Non-cycling types work by turning on and off to maintain a set temperature. Although this method saves energy and reduces costs, it is less stable in maintaining the dew point as compared to the cycling types.
Refrigerant designs are, all in all, very popular and cost-effective dryers but are limited in the dew points that can be maintained when compared to other types.
2. Regenerative Desiccant Types
A regenerative air dryer works by using two towers. One tower contains a desiccant that absorbs moisture from incoming air. The other tower regenerates the desiccant after the pressure returns to normal. This process allows you to time the cycle and run it as needed. There are three different types of these systems: heatless , heated systems and heat-of-compression type systems.

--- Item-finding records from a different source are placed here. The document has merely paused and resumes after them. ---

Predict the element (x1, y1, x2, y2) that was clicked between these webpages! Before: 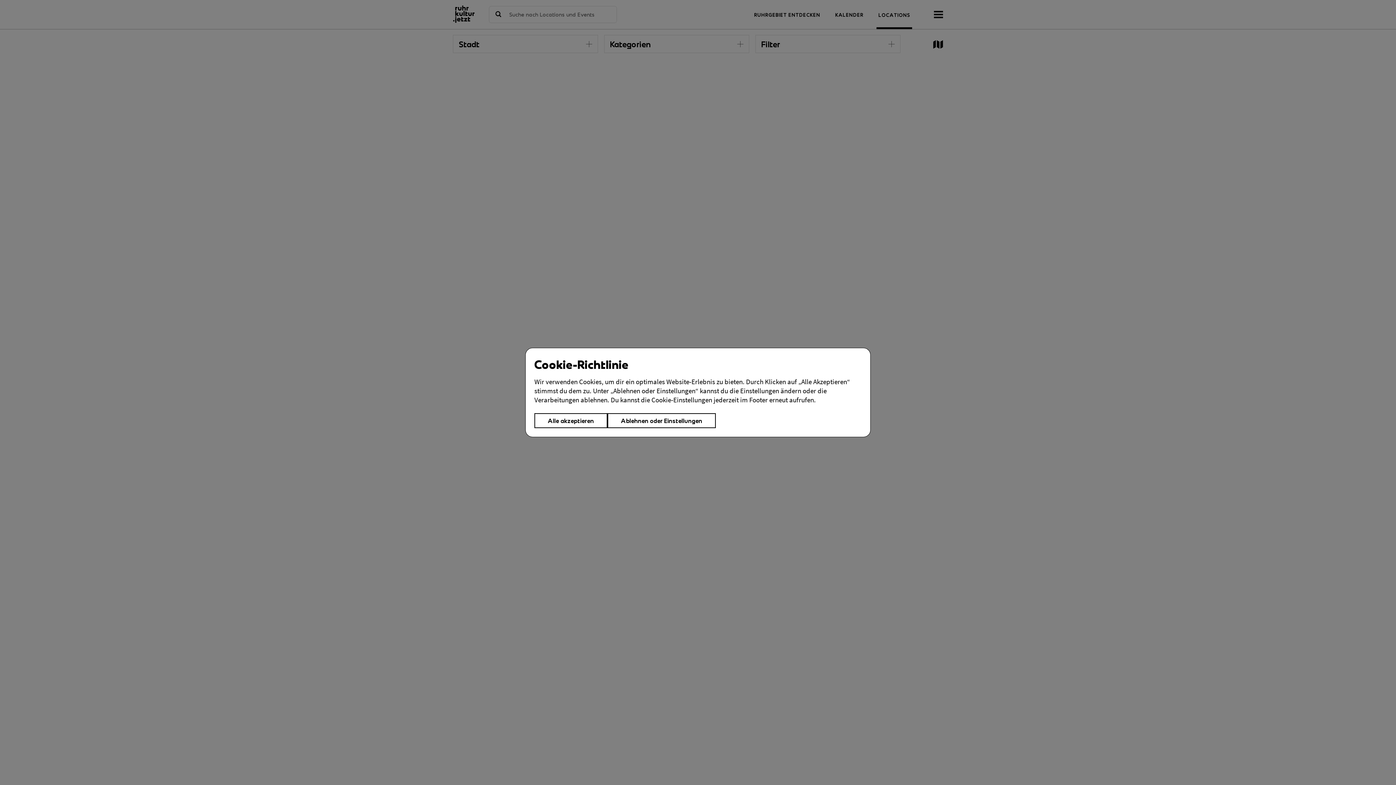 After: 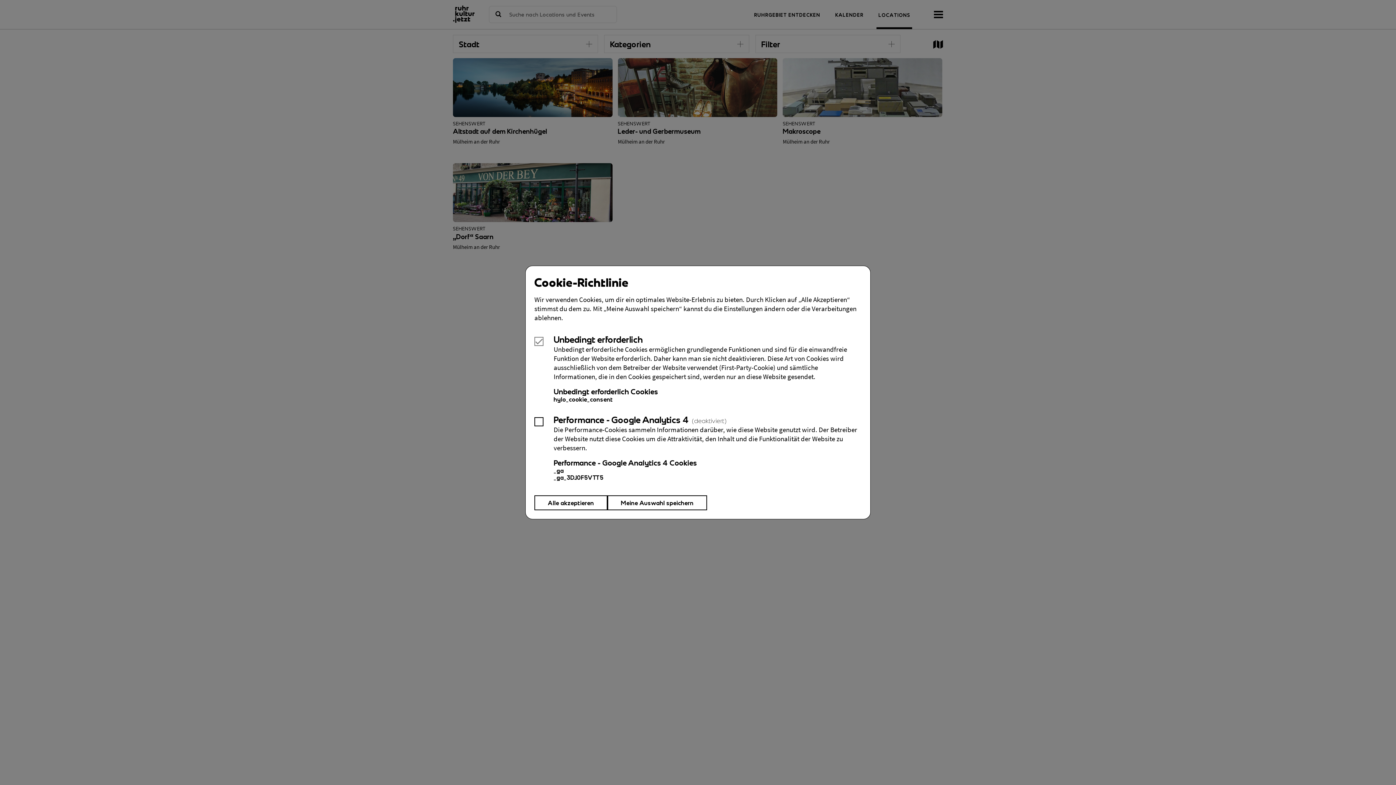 Action: label: Ablehnen oder Einstellungen bbox: (607, 413, 716, 428)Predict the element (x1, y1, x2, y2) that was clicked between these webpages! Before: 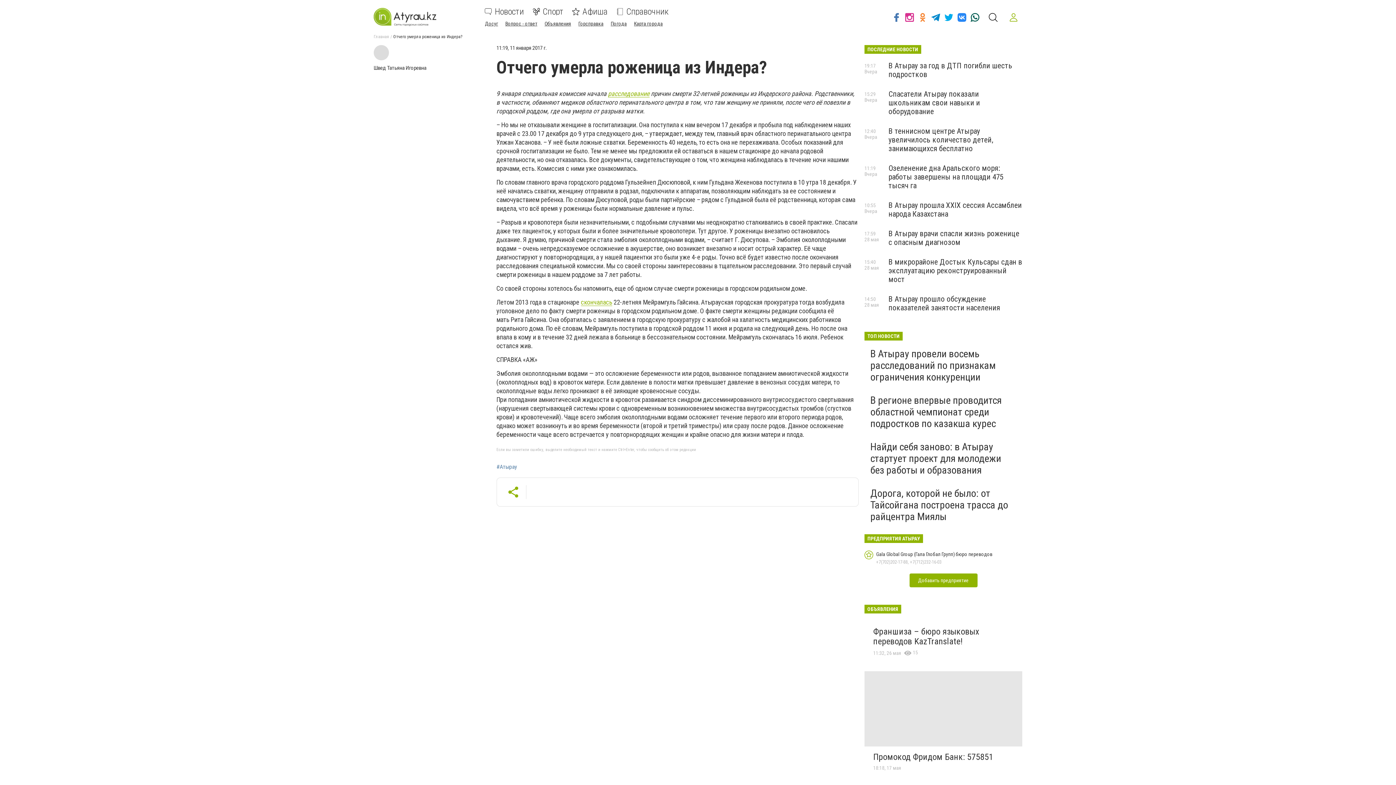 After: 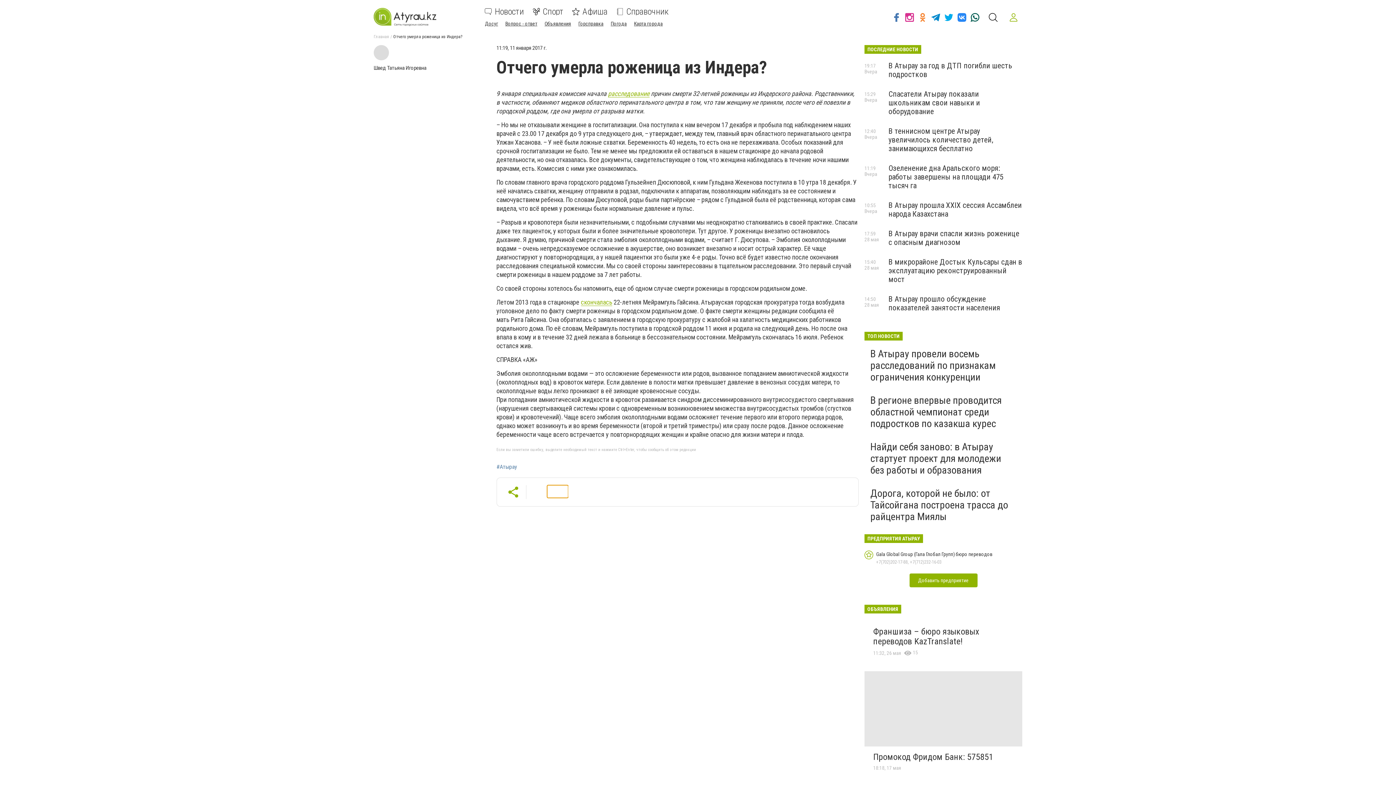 Action: bbox: (547, 485, 568, 498)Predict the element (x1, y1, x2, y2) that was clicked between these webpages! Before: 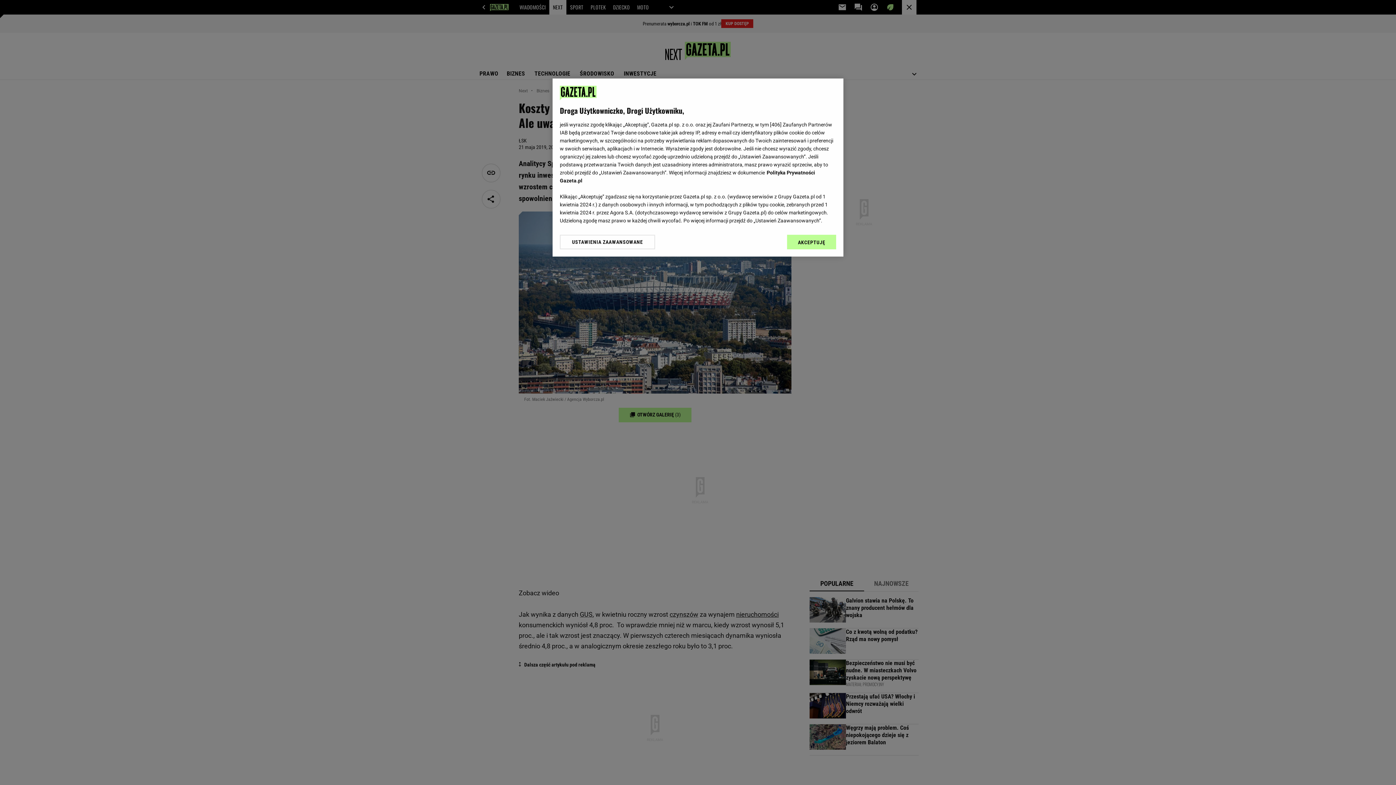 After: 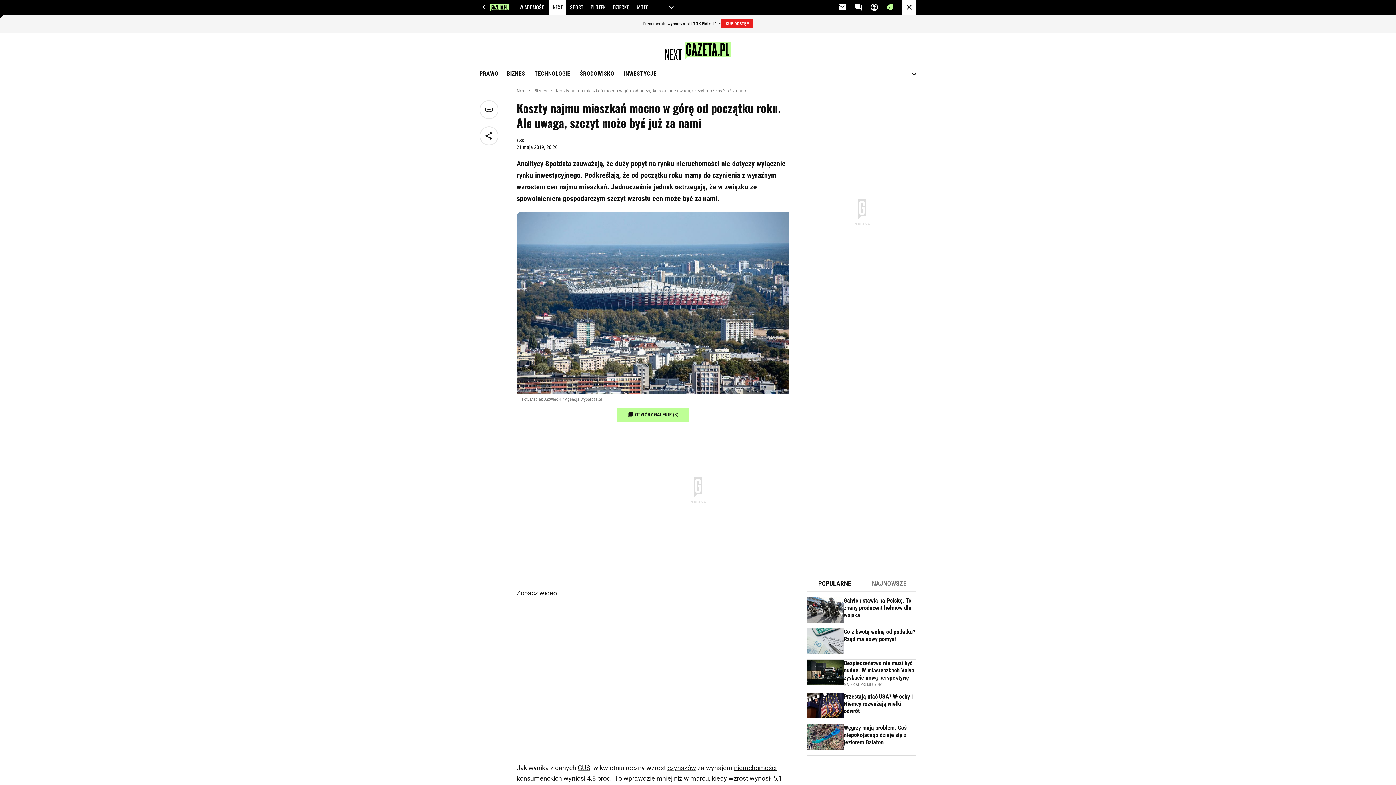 Action: bbox: (787, 234, 836, 249) label: AKCEPTUJĘ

- Heatless regenerative air dryers operate on the principle of using “purge” air to push out the moisture and regenerate the tower.
- Internally heated dryer systems use a heat source placed within the tower to heat the desiccant and reduce the need for purge air significantly.
- Heat-of-compression type systems use both towers at once by keeping them at the same temperature. This allows you to operate at a lower cost but with a relatively inconsistent dew point.
Regenerative desiccant type dryers operate at moderate cost and, if you use the heatless type, can be designed to work pneumatically as well. In exchange, this system requires a high initial capital cost and will require constant maintenance.
3. Single Tower Types
Single tower type dryers contain a single tower of desiccant, which absorbs the moisture from outside. This type of dryer is efficient and self-contained, requires no electricity and has no moving parts. This type of air dryer is even well-suited to work in corrosive and harsh environments.
The down side is that these towers need to have their desiccant replaced regularly. The particles within the tower can get dislodged and cause problems downstream.
4. Membrane Types
Membrane type dryers are basic and have a very simple method of functioning. Nitrogen separation membranes contain specialized semi-permeable material that separates gases. Since water vapor (moisture) is a gas, it is separated from the remaining air and is thus dried. This is the same method used in CO2 separation membranes, and are frequently carried by separation vessel suppliers.
These simplified systems are efficient but better suited for lower capacity systems. However, they contain no moving parts and cost much less than competing types of air dryers.